Lerista karlschmidti
- Conservation status: Least Concern (IUCN 3.1)

Scientific classification
- Kingdom: Animalia
- Phylum: Chordata
- Class: Reptilia
- Order: Squamata
- Family: Scincidae
- Genus: Lerista
- Species: L. karlschmidti
- Binomial name: Lerista karlschmidti (Marx & Hosmer, 1959)
- Synonyms: Rhodona karlschmidti Marx & Hosmer, 1959; Lerista karlschmidti — Greer, 1967;

= Lerista karlschmidti =

- Genus: Lerista
- Species: karlschmidti
- Authority: (Marx & Hosmer, 1959)
- Conservation status: LC
- Synonyms: Rhodona karlschmidti , Marx & Hosmer, 1959, Lerista karlschmidti , — Greer, 1967

Species of lizard

Lerista karlschmidti, also known commonly as the lesser robust fine-lined slider, Karl's lerista, and Karl Schmidt's lerista, is a species of skink, a lizard in the subfamily Sphenomorphinae of the family Scincidae. The species is native to the Northern Territory and Queensland in Australia.

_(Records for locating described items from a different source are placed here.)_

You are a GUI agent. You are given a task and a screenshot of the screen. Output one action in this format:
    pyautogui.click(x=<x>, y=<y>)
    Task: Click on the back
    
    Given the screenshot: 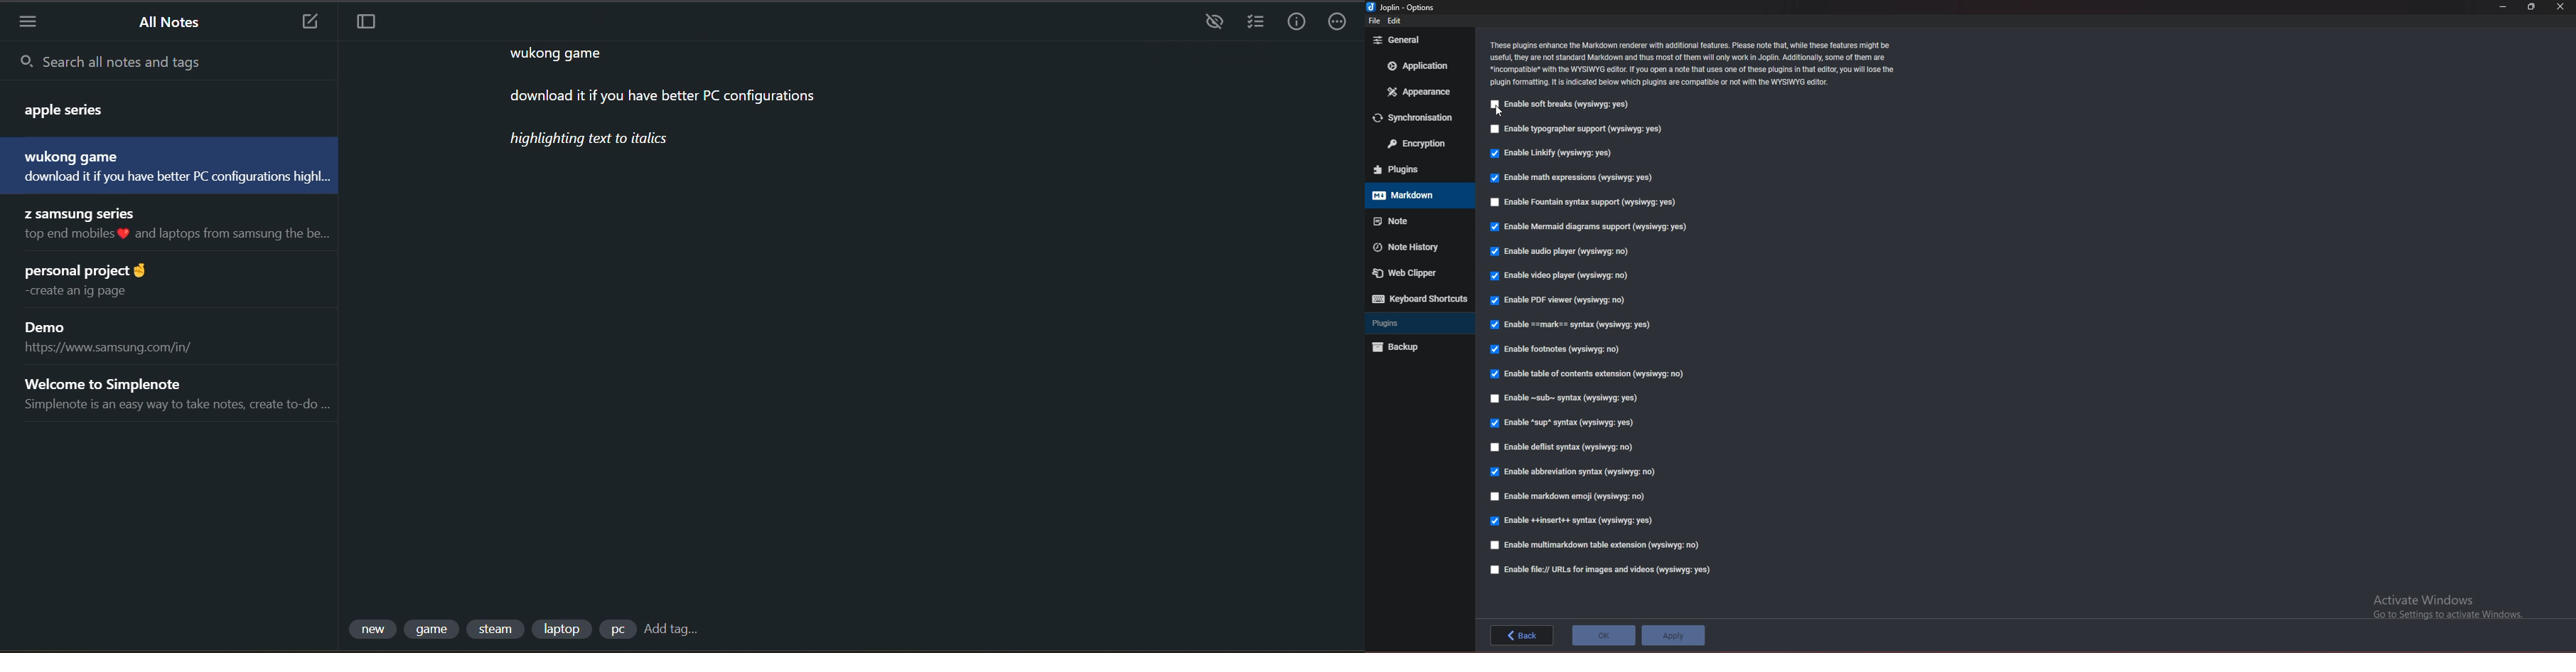 What is the action you would take?
    pyautogui.click(x=1522, y=635)
    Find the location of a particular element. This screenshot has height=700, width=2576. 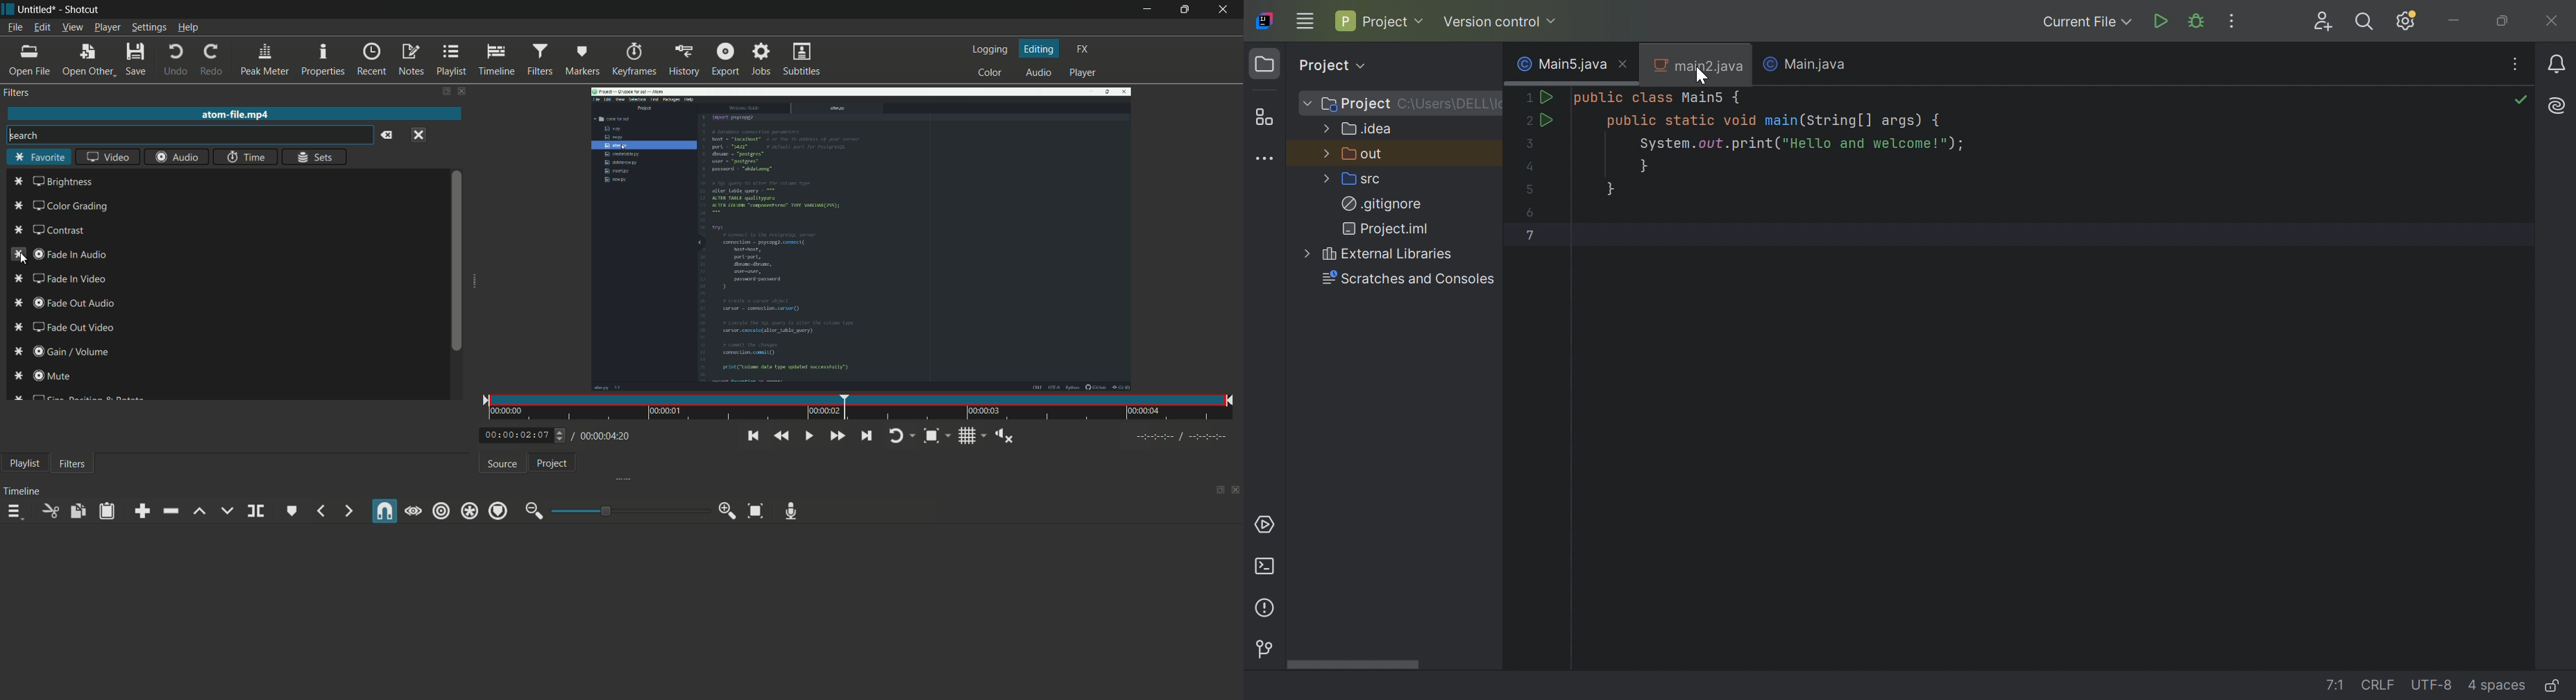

Its range is highly disjunct and it is likely that only the Queensland population (not seen after its original collection) represents L. karlschmidti, while the Northern Territory population is a distinct species.

==Etymology==
The specific name, karlschmidti, is in honor of American herpetologist Karl Patterson Schmidt.

==Habitat==
The preferred natural habitats of L. karlschmidti are sandy desert, rocky areas, and dry forest.

==Description==
L. karlschmidti may attain a snout-to-vent length (SVL) of 7 cm. It has 16–20 scale rows at midbody, two loreal scales, but no superciliary scales. It has no front legs. Each back leg is a stump with one clawed digit.

==Reproduction==
L. karlschmidti is oviparous, and breeds during the dry season.